The accompanying consolidated financial statements include the accounts of Astoria Financial Corporation and its wholly-owned subsidiaries: Astoria Bank and its subsidiaries, referred to as Astoria Bank, and AF Insurance Agency, Inc.  As used in this quarterly report, “we,” “us” and “our” refer to Astoria Financial Corporation and its consolidated subsidiaries.  All significant inter-company accounts and transactions have been eliminated in consolidation.

In our opinion, the accompanying consolidated financial statements contain all adjustments (consisting only of normal recurring adjustments) necessary for a fair presentation of our financial condition as of March 31, 2015 and December 31, 2014, our results of operations and other comprehensive income for the three months ended March 31, 2015 and 2014, changes in our stockholders’ equity for the three months ended March 31, 2015 and our cash flows for the three months ended March 31, 2015 and 2014.  In preparing the consolidated financial statements, we are required to make estimates and assumptions that affect the reported amounts of assets and liabilities for the consolidated statements of financial condition as of March 31, 2015 and December 31, 2014, and amounts of revenues, expenses and other comprehensive income in the consolidated statements of income and comprehensive income for the three months ended March 31, 2015 and 2014.  The results of operations and other comprehensive income for the three months ended March 31, 2015 are not necessarily indicative of the results of operations and other comprehensive income to be expected for the remainder of the year.  Certain information and note disclosures normally included in financial statements prepared in accordance with U.S. generally accepted accounting principles, or GAAP, have been condensed or omitted pursuant to the rules and regulations of the Securities and Exchange Commission, or SEC. 

These consolidated financial statements should be read in conjunction with our December 31, 2014 audited consolidated financial statements and related notes included in our 2014 Annual Report on Form 10-K.

Changes in New York State and New York City Income Tax Legislation

New York State, or NY State, income tax reform legislation, or the 2014 NY State legislation, was enacted on March 31, 2014.  While the 2014 NY State legislation generally became effective in 2015, the nature of the changes resulted in the recognition of certain deferred tax assets in the 2014 first quarter. Prior to the effective date of the 2014 NY State legislation, we were subject to taxation in NY State under an alternative taxation method based on assets.  The 2014 NY State legislation, among other things, removed that alternative method.  Further, the new law (1) requires that we will be taxed in a manner that resulted in an increase in our income tax expense beginning in 2015 and (2) caused us to recognize temporary differences and net operating loss carry-forward benefits in 2014 which we were unable to recognize previously.  The result of the 2014 NY State legislation was an increase in our net deferred tax asset with a corresponding reduction in income tax expense of $11.5 million in the 2014 first quarter.

On April 13, 2015, a package of bills, or the 2015 NY State legislation, was signed into law in NY State that, among other things, (1) conforms New York City, or NY City, banking income tax laws to the 2014 NY State legislation, and (2) makes technical corrections to the 2014 NY State legislation.
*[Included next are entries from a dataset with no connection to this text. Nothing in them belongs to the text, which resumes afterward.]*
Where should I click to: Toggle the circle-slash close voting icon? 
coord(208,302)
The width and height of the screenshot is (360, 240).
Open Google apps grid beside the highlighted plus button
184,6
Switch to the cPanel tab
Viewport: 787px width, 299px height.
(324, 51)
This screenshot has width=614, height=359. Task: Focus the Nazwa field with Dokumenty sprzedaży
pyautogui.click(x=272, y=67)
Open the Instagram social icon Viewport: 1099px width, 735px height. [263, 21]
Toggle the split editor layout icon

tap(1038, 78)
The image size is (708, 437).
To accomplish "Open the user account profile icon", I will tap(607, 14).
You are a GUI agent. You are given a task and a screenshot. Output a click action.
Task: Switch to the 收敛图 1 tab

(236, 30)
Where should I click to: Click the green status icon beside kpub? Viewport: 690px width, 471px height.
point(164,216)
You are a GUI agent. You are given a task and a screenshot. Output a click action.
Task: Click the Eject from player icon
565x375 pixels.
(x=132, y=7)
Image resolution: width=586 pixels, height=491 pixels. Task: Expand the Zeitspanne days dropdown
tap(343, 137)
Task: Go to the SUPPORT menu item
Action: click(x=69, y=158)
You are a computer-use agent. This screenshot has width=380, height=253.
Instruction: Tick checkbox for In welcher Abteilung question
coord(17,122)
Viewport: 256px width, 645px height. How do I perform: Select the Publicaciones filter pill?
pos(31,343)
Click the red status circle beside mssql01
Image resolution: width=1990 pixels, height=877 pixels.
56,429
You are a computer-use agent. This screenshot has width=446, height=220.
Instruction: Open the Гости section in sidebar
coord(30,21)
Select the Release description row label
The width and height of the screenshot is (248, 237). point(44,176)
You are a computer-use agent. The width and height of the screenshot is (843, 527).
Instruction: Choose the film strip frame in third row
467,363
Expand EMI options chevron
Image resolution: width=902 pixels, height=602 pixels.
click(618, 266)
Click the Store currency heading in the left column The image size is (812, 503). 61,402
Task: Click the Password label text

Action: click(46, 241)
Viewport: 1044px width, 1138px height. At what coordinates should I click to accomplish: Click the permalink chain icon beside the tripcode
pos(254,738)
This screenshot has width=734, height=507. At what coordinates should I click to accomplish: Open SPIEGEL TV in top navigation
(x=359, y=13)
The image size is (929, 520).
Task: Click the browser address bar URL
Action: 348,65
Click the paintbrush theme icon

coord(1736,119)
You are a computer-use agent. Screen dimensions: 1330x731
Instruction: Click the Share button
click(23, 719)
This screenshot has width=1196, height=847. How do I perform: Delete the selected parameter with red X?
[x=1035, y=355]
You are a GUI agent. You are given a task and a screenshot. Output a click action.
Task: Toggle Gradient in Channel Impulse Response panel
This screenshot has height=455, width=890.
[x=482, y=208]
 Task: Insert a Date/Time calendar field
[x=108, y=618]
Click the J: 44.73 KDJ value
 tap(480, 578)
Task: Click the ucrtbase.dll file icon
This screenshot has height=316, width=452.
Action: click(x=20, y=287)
The 2015 NY State legislation is effective retroactively to tax years beginning on or after January 1, 2015. Under GAAP, the effects of changes in tax law on current and deferred taxes are accounted for in the period that includes the enactment date of the change, which means that we will be adjusting to the impact of the legislation in the second quarter of 2015. We are presently reviewing the impact of the 2015 NY State legislation, and anticipate the net impact of adjusting to the legislation will result in a credit to income tax expense in the 2015 second quarter, followed most likely by a higher effective income tax rate going forward. We currently expect that the effects of the 2015 NY State legislation in the 2015 second quarter will include (i) the reduction or elimination of our valuation allowance, totaling $7.2 million at March 31, 2015, which presently offsets certain net deferred tax assets related to NY City income taxes, and (ii) the recognition of additional deferred tax assets relating to NY City income tax benefits to become realizable in future periods, which in the aggregate will more than offset (iii) additional one-time income tax expense to be recorded in the 2015 second quarter, applicable to the first quarter of 2015, as this legislative change is retroactively applicable to January 1, 2015.